_JOB 1_
According to the biography of Luan Haradinaj, where does his paternal descent come from?
_JOB 2_
List every place where the biography of Luan Haradinaj says he attended school.
_JOB 3_
Please translate this sentence from the biography of Luan Haradinaj into French: "His elder brother Ramush Haradinaj was former Prime Minister of Kosovo."

_EXCERPT_

****************

Luan Haradinaj (November 17, 1973 – May 6, 1997) was a Kosovo Liberation Army soldier who died during the fight with Serbian/Yugoslav forces in Qafë Prush, at the border of that time of Yugoslavia and Albania.

Early life and education
Luan was born on 17 November 1973 in the village of Glloxhan, near Deçan (), in Kosovo, then part of Yugoslavia. His paternal descent is from Berishë in northern Albania, around the city of Pukë. He spent his youth in his native village with his parents and siblings, and completed primary school in Rznić () and secondary school in Dečani and Gjakova. His elder brother Ramush Haradinaj was former Prime Minister of Kosovo.

****************

_COLLECTED MATERIAL_
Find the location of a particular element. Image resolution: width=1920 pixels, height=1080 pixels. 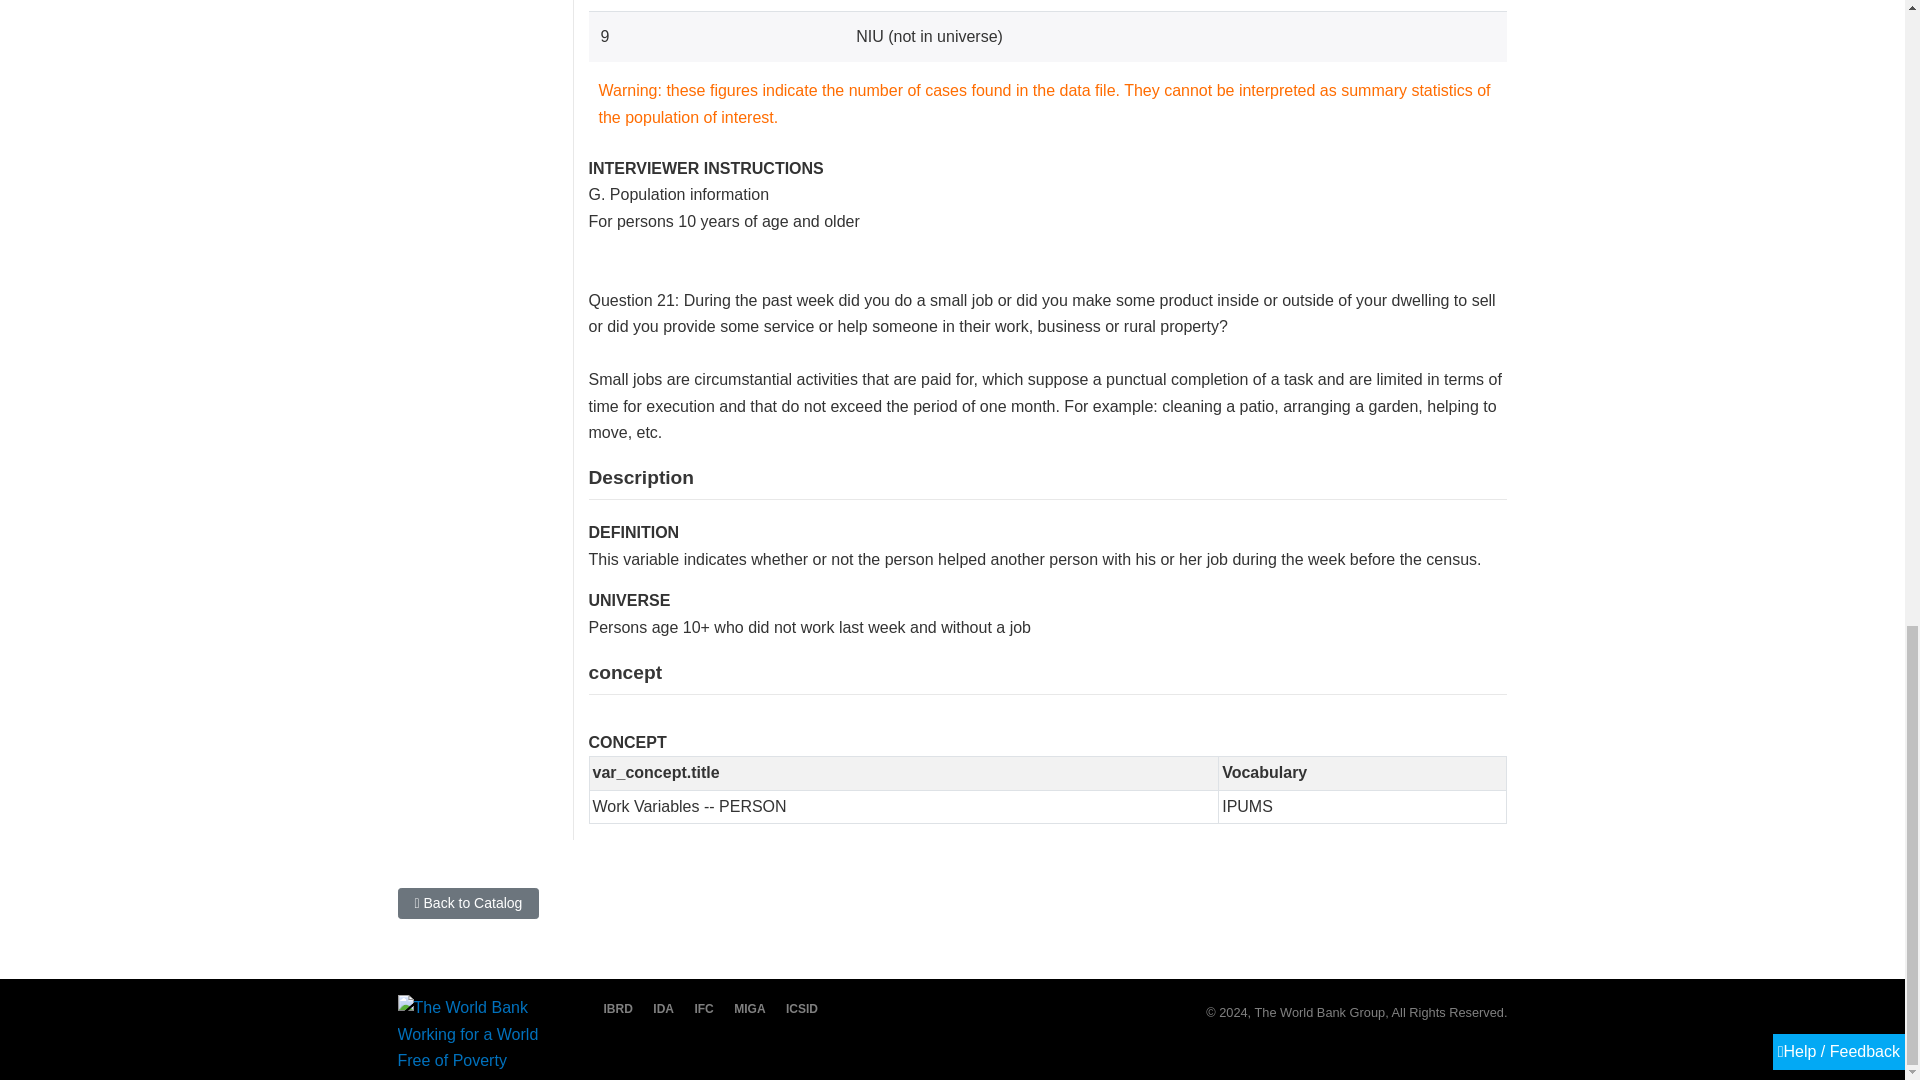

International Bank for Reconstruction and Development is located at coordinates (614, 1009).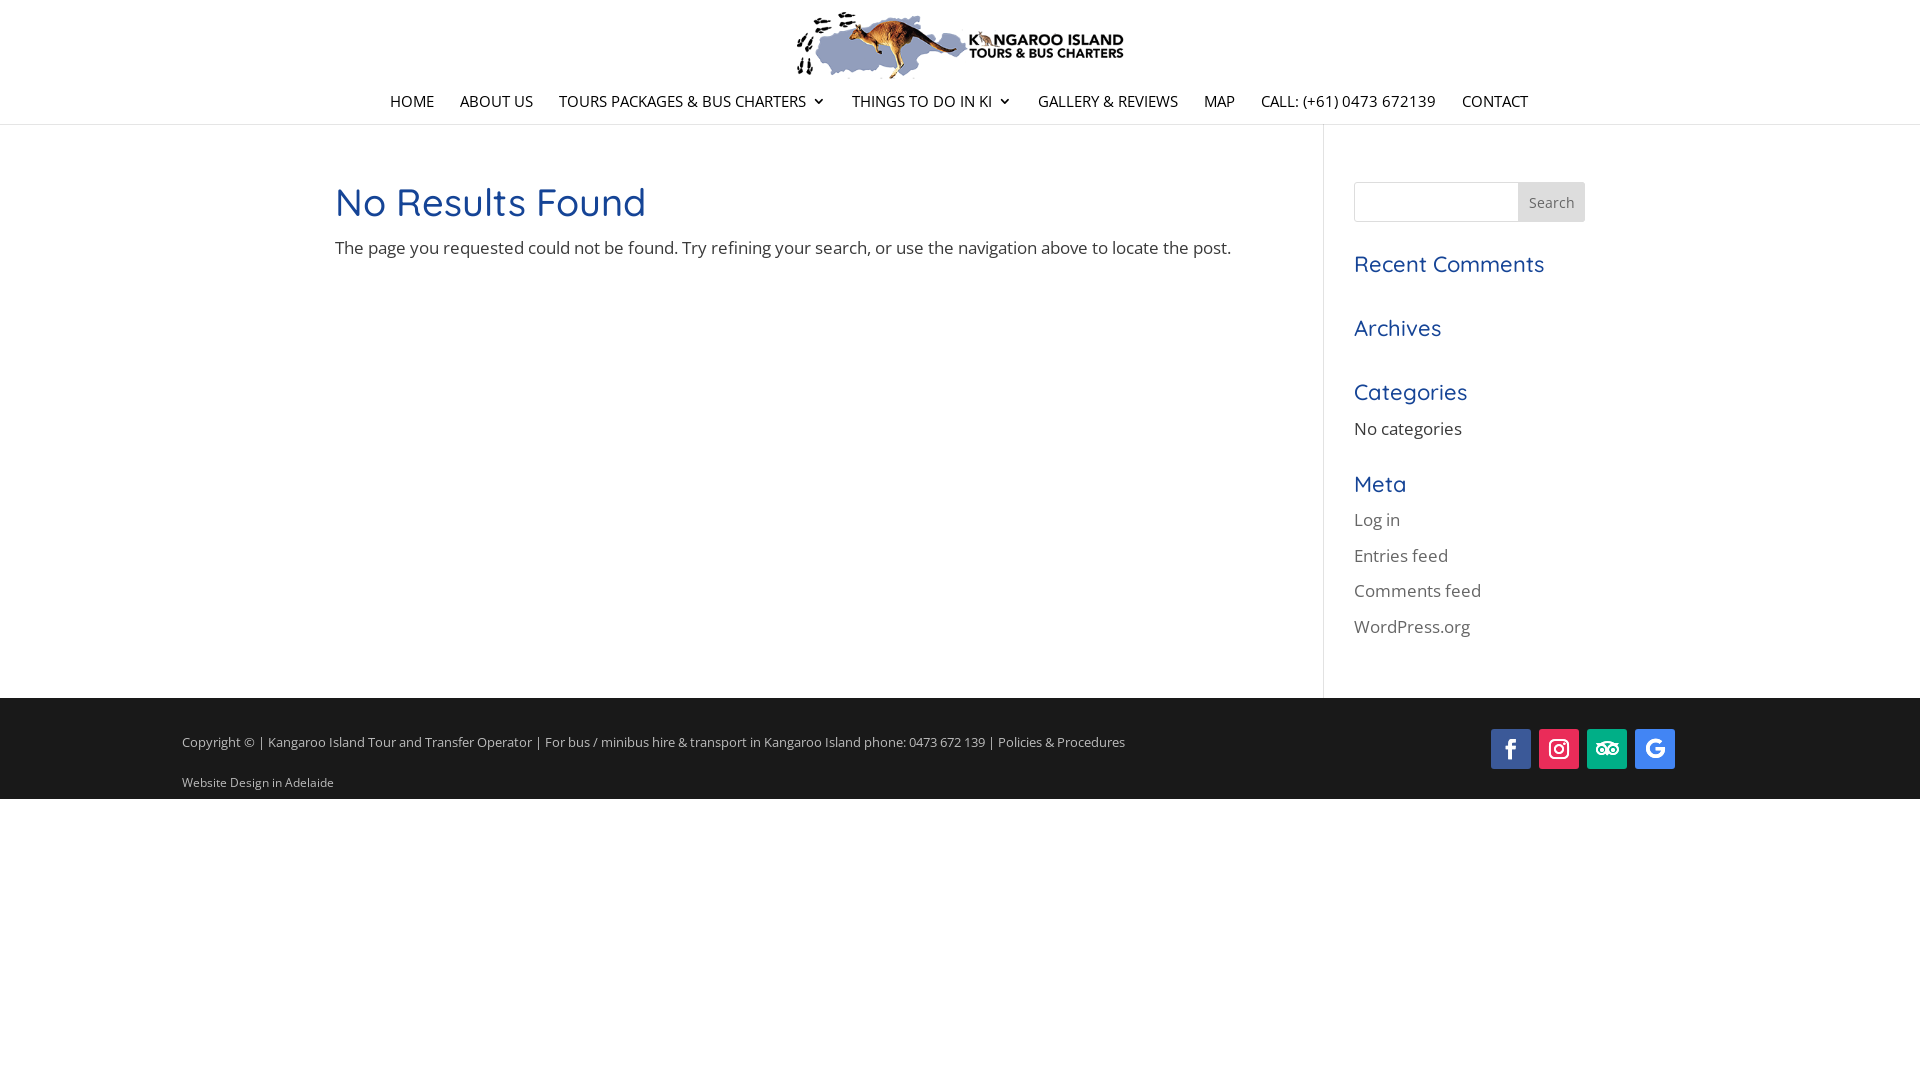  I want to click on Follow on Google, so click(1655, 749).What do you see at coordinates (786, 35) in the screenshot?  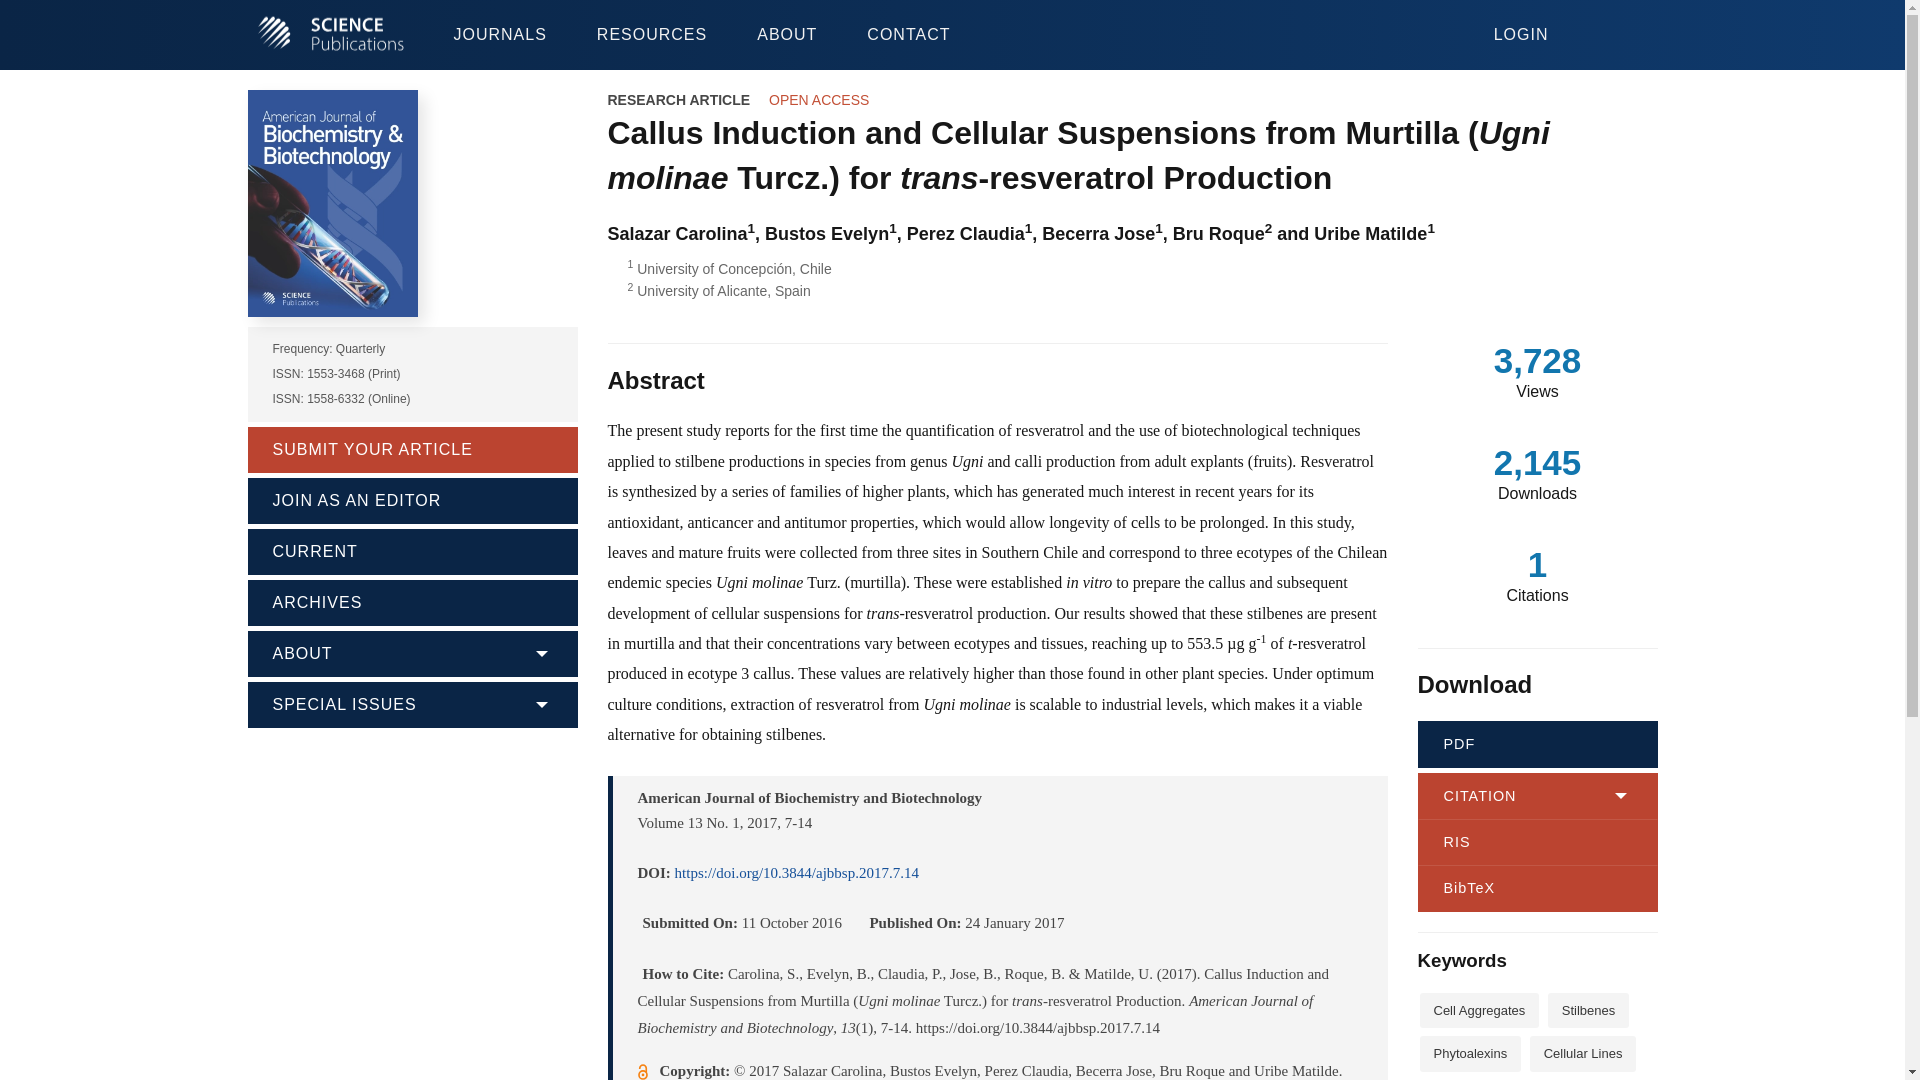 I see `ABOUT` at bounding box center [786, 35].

****************

_TASK ANSWER 1_
Berishë in northern Albania, around the city of Pukë.

_TASK ANSWER 2_
Rznić (primary school), Dečani and Gjakova (secondary school).

_TASK ANSWER 3_
Son frère aîné, Ramush Haradinaj, était l'ancien Premier ministre du Kosovo.